(TEXT BLOCK begins)
Wednesday, May 27, 2020

The 90% University

A helpful starting point for me when considering universities after the pandemic is the cover story of The Economist, from two weeks ago, The 90% Economy. They were reflecting on the world economy will change in the coming years, suggesting three key characteristics.

 1. the economy will be more fragile 
 2. there will be less innovation 
 3. there will be even greater inequality 

The reason that it is called the 90% economy is because in the next few years rather than growing a few percent each year it will decrease in size by about 10%. 
Now on one level that doesn't sound too bad, but the problem is that it is not a uniform decrease across every sector, company, and individual. The changes will be quite heterogeneous. Rather, there will be significant gaps, that because of the interconnectedness of everything there will be problems.
(TEXT BLOCK ends)
(THE DATA begins)
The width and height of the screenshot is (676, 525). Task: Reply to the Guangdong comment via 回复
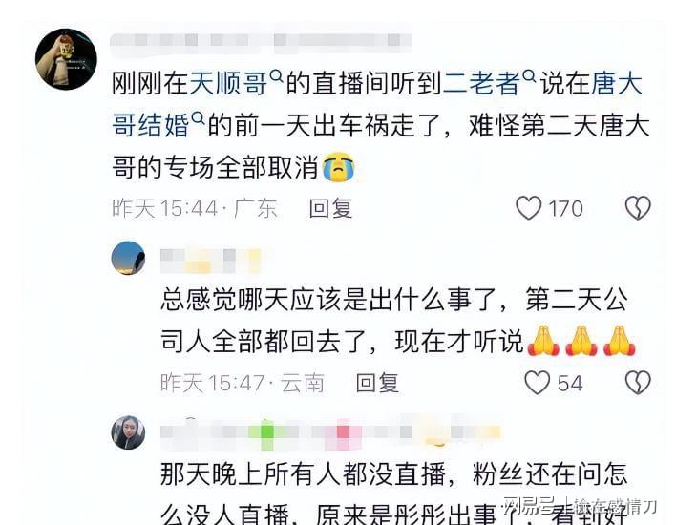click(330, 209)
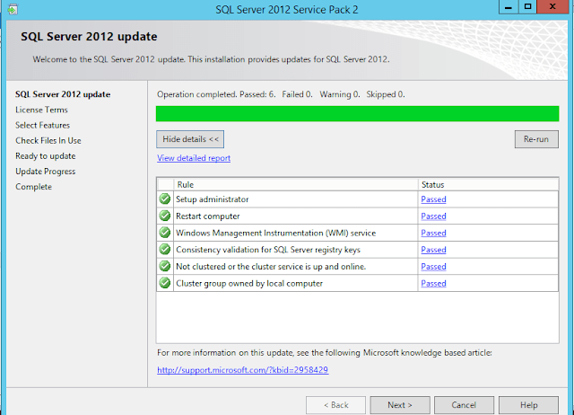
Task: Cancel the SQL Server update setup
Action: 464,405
(THE DATA ends)
(THE DATA begins)
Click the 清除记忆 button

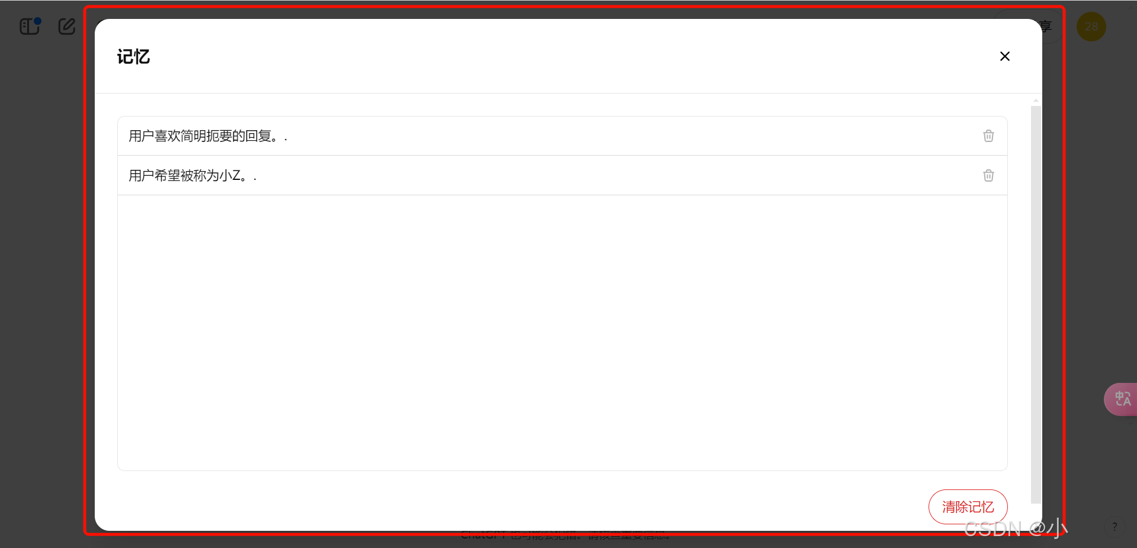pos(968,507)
(THE DATA ends)
(THE DATA begins)
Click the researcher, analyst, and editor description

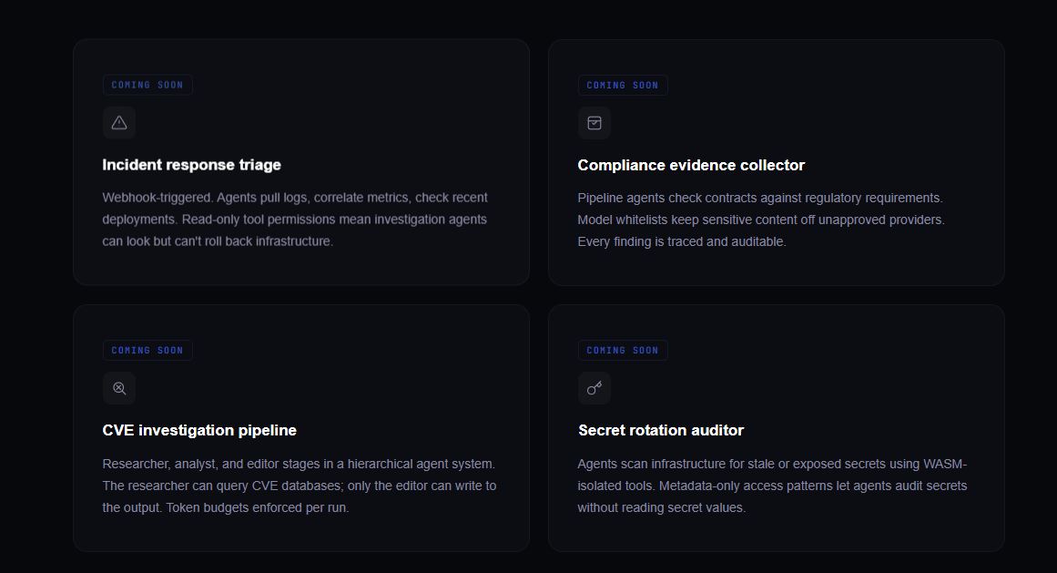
(THE DATA ends)
→ QUESTIONS ON THE MATERIAL
1. Rewrite the part of the blog post on the 90% university between "A helpful starting" and "three key characteristics.", inclusive, putting "crisis" in place of "pandemic".
2. According to the blog post on the 90% university, by about how much will the economy decrease in size over the next few years?
3. Extend the blog post on the 90% university, picking up after its final sentence.

→ ANSWERS FOR THIS EXERCISE
1.
A helpful starting point for me when considering universities after the crisis is the cover story of The Economist, from two weeks ago, The 90% Economy. They were reflecting on the world economy will change in the coming years, suggesting three key characteristics.

2. By about 10%.

3.
Just like the economy going back to ``normal'' universities will continue to have students, continue to do teaching, continue to graduate people but things, won't be quite the same, in some quite significant ways. It is not just a matter of possible 10-20 percent budget cuts.

1. Universities will be more fragile

Less stability and predictability is particularly bad for universities. Key ingredients for universities to achieve their real purpose are time and stability. Significant research, teaching, and learning all require time to build up knowledge, explore different possibilities, make mistakes, and not be distracted by crises, whether personal, institutional, or societal. Economic uncertainty is just one of many dimensions to the forthcoming fragility.

2. There will be less innovation in universities

Research is all about innovation, discovering new things, and exploring new ideas.  Drawing on The Economist article. More virtual meetings, less international travel, and fewer face-to-face meetings mean less brainstorming. Less random meetings and informal interactions will mean fewer new ideas. There will also be less money available for discretionary funding for new initiatives and fewer startup funds for new faculty, even if hiring freezes end.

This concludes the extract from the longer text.